(Beginning of Records for processing)

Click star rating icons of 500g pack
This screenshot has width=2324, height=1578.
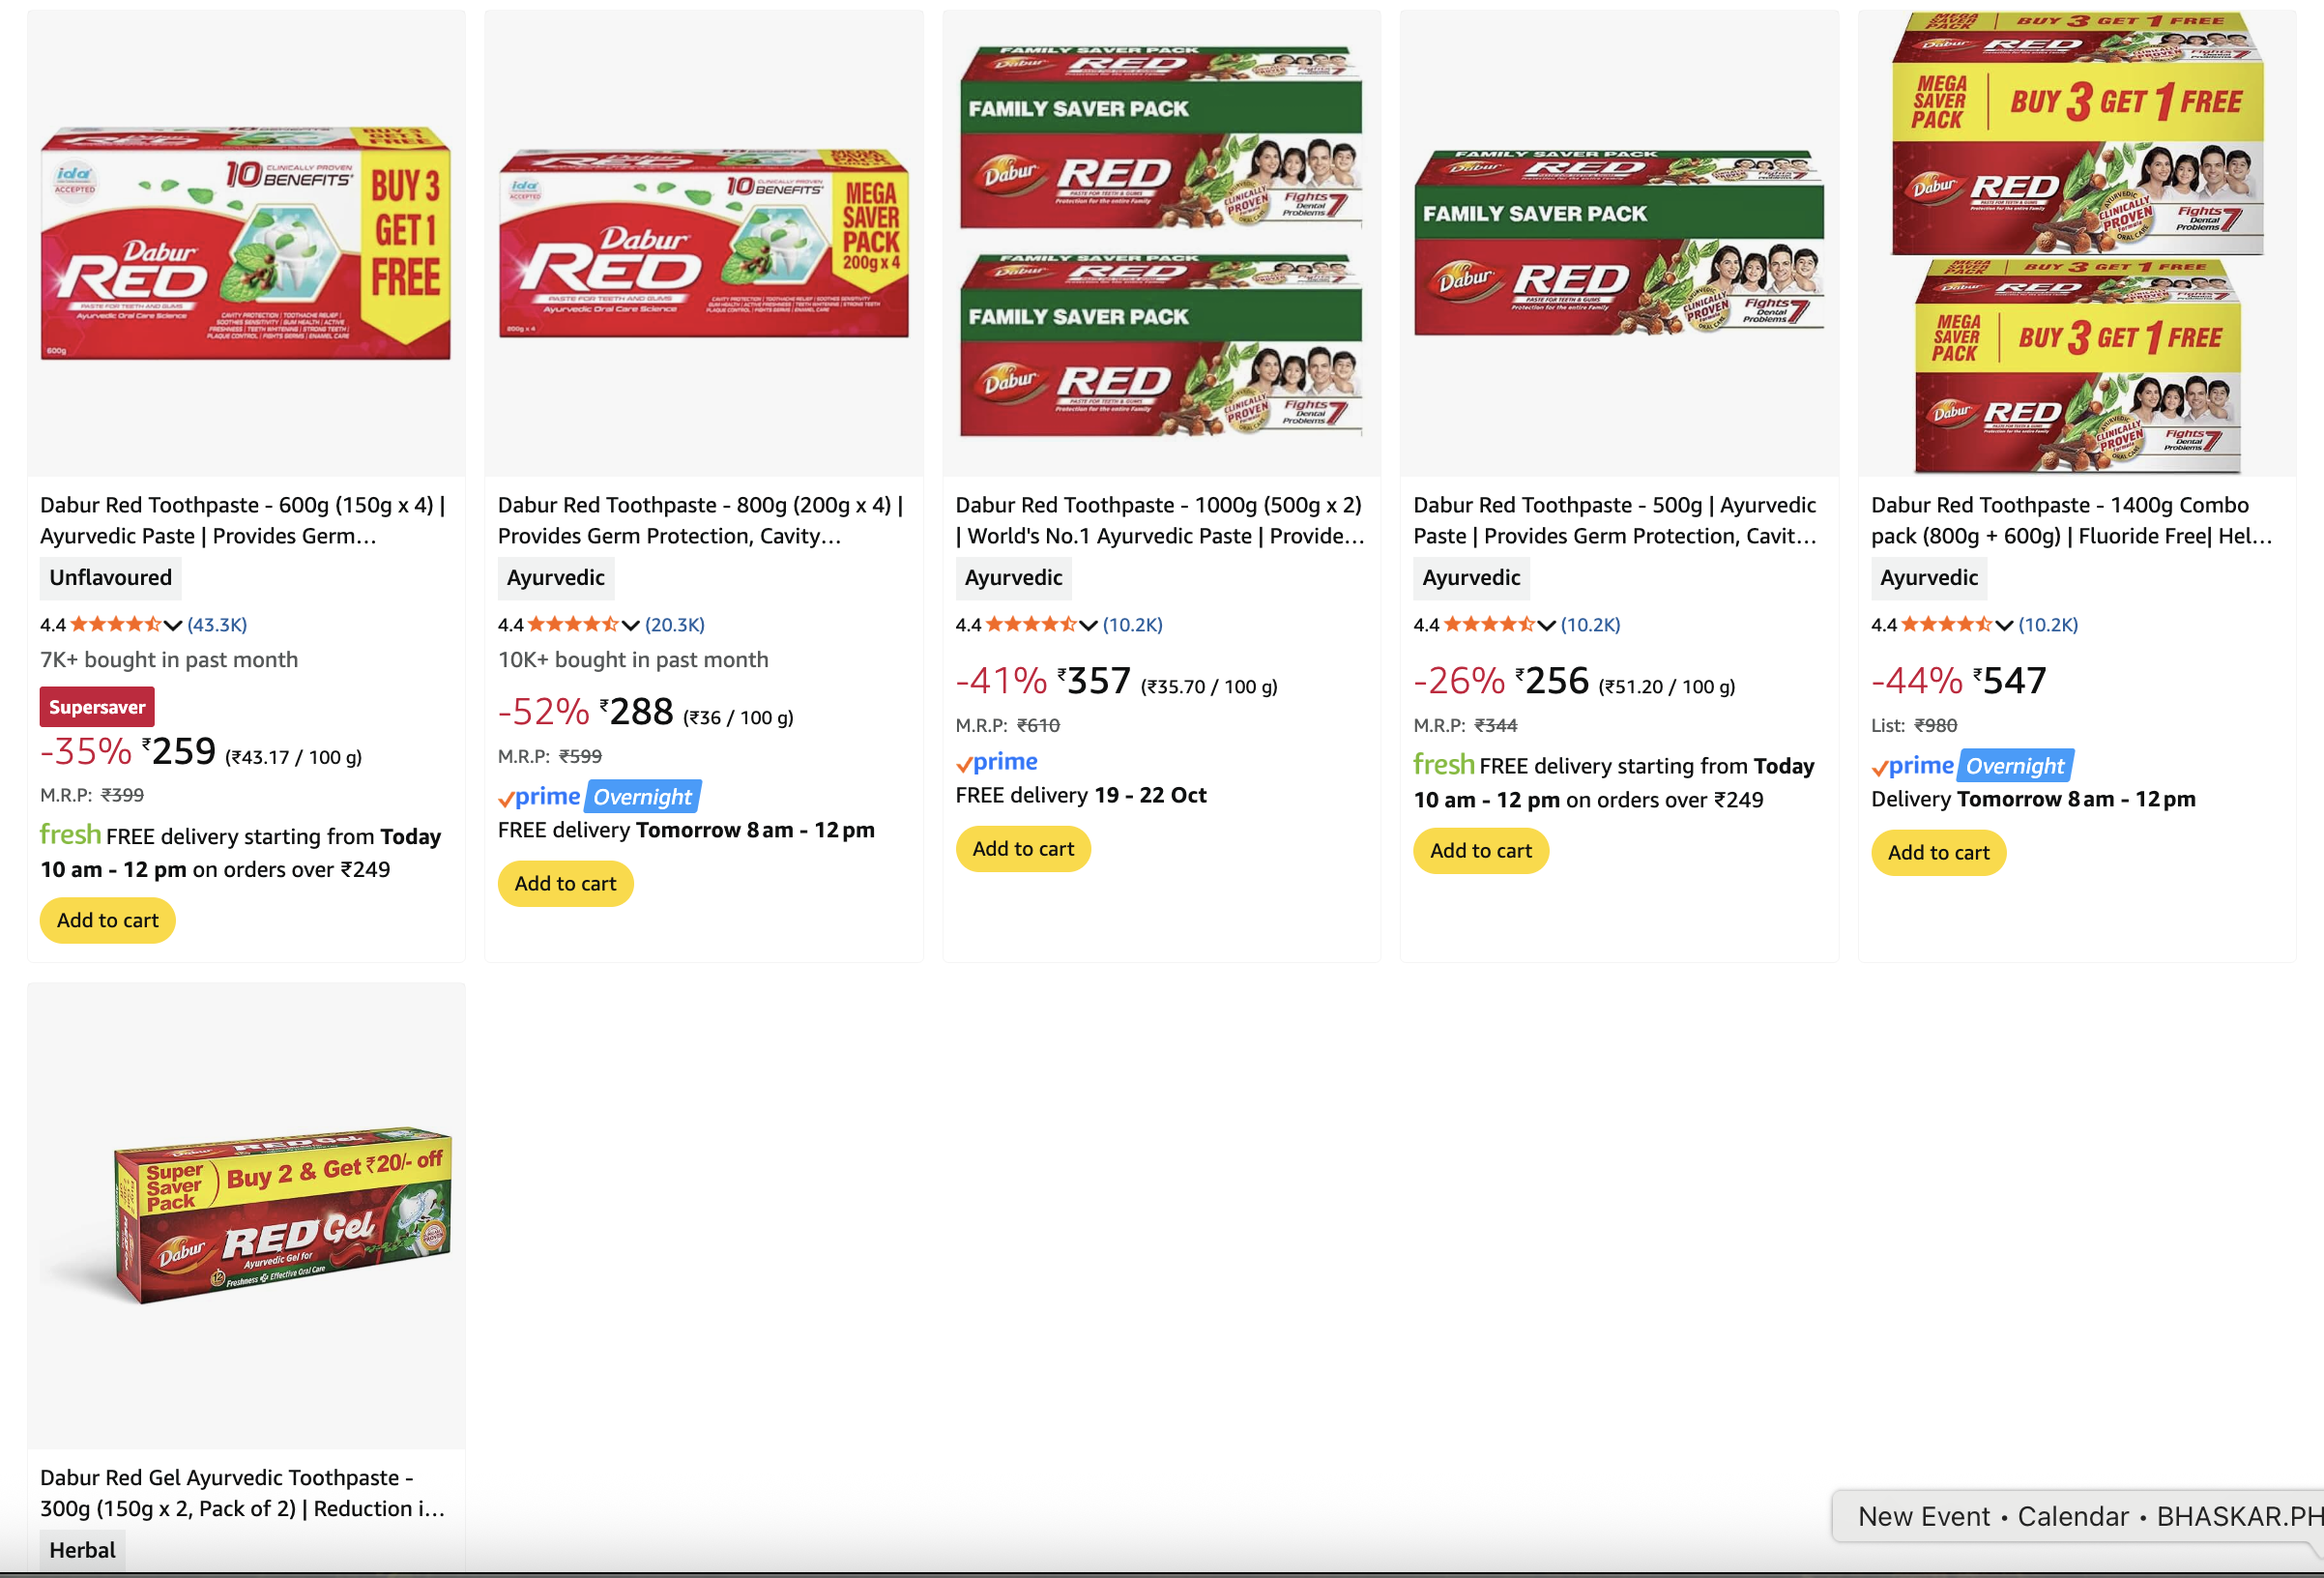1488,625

(End of Records for processing)
(Beginning of Records for processing)

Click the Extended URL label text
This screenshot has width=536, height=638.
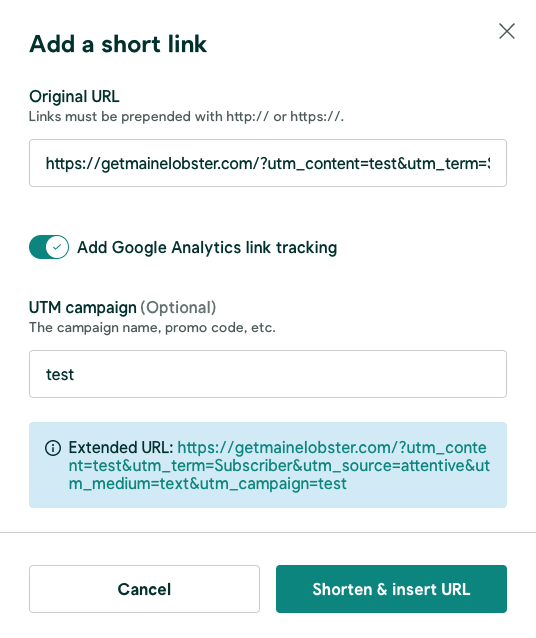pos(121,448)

(End of Records for processing)

§ Aim of the exercise: In the records above, some lines hold the word "Click". Say how many, and nothing more.

§ Answer for the task: 2